The Climate Needs Your Commitment – Make your Capital Matter
Updated: Mar 6
Numerous climate conferences taking place this September are expected to influence international climate change solutions, and how to finance those solutions, for years to come. These include the U.N.-sponsored Climate Change Conference, the Global Climate Action Summit and Climate Week (including the One Planet Summit).
The outcomes will help focus minds ahead of the 24th Conference of the Parties to the United Nations Framework Convention on Climate Change (COP24) being held in Poland this December, where leaders are expected to finalise rules for implementing the Paris Agreement. A key topic of discussion at all of these gatherings will be the role of private capital in solving climate change, with divestment from fossil fuels being a part of the debate.
In this piece, SFi discusses how both public and private capital will be required to meet climate obligations. We look at DivestInvest as one strategy that investors can join to accelerate the clean energy transition, the current divestment status of Hong Kong, and finally, some practical tools for individuals who wish to take action.
The Challenge – Private and Public Capital Needed
The Paris Agreement is the only coordinated international attempt to reduce the amount of carbon dioxide in the atmosphere to prevent warming temperatures, extreme weather, and other climate change-related crises from becoming more catastrophic on a worldwide basis. Its stated goal was to stop global warming at no more than 2 degrees Celsius above pre-industrial temperatures. To reach that target, US$320 billion in low carbon and energy efficiency investment is needed.

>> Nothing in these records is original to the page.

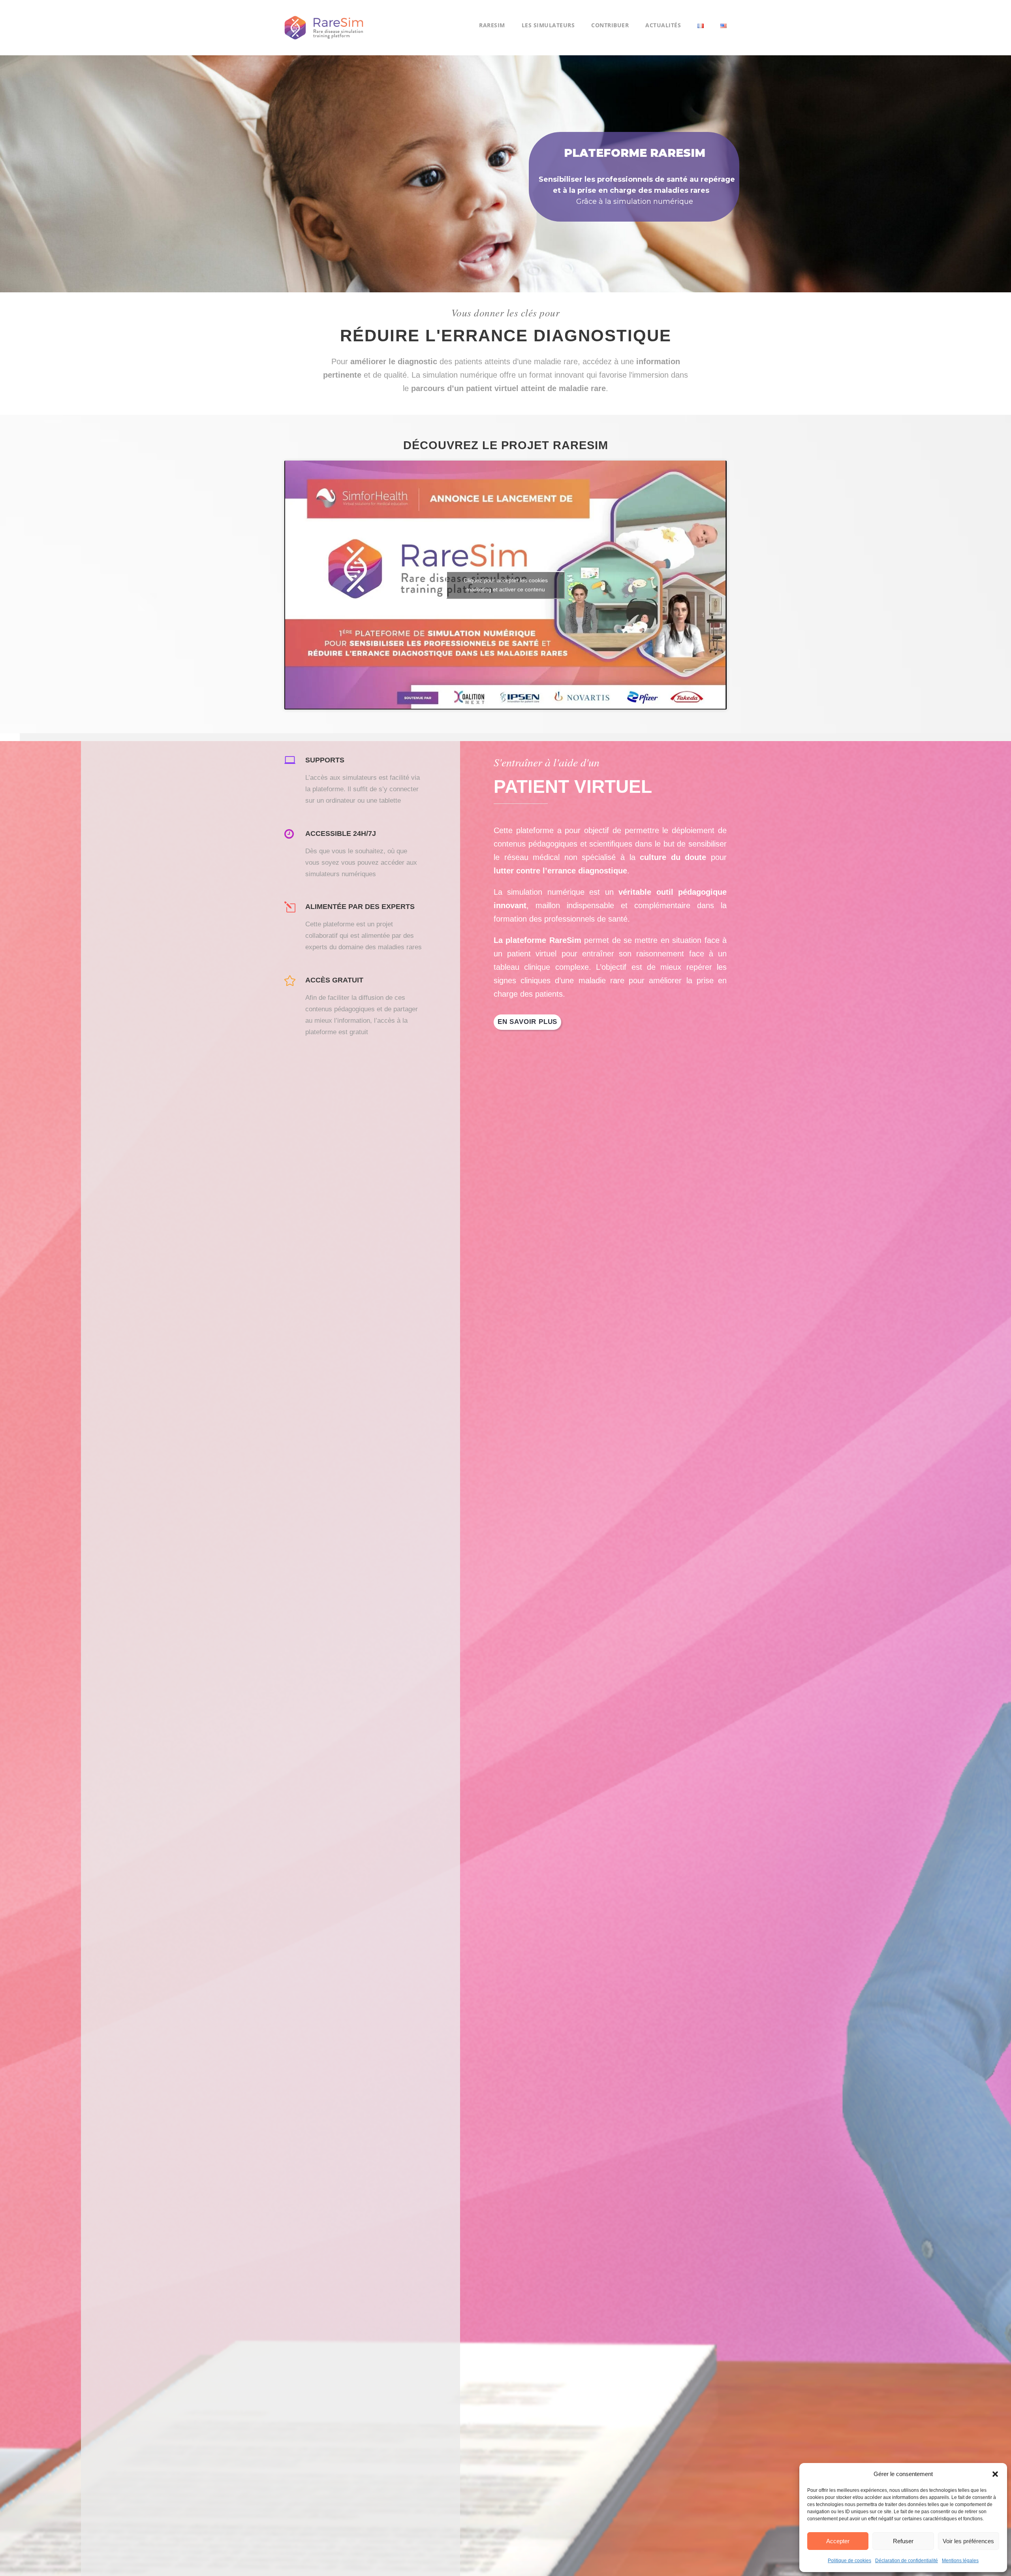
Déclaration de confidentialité (906, 2560)
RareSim (492, 25)
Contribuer (610, 25)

We know public investment alone is not enough, and significant sums of private sector capital will be required to close this gap both globally and locally. Investors face a historic opportunity to support this transition to a low carbon economy and help governments meet their climate promises. Reaching these goals will require a radical shift of investments away from the burning of fossil fuels (which releases greenhouse gases such as carbon dioxide, and sulphur dioxide, which induces acid-rain) and toward renewables and energy efficiency.
The Solution – Divestment From Fossil Fuels
Fossil fuel divestment means withdrawing investments from companies, stocks, funds, and industries that contravene climate solutions. It makes a symbolic statement against unsustainable practices. Divestment campaigns began on college campuses in 2011, with students demanding their college endowments divest from energy sources driving climate change. While their call to action was primarily rooted on the moral argument that educational institutions should not be supporting or profiting from industries that harm the climate, the economic logic is equally powerful.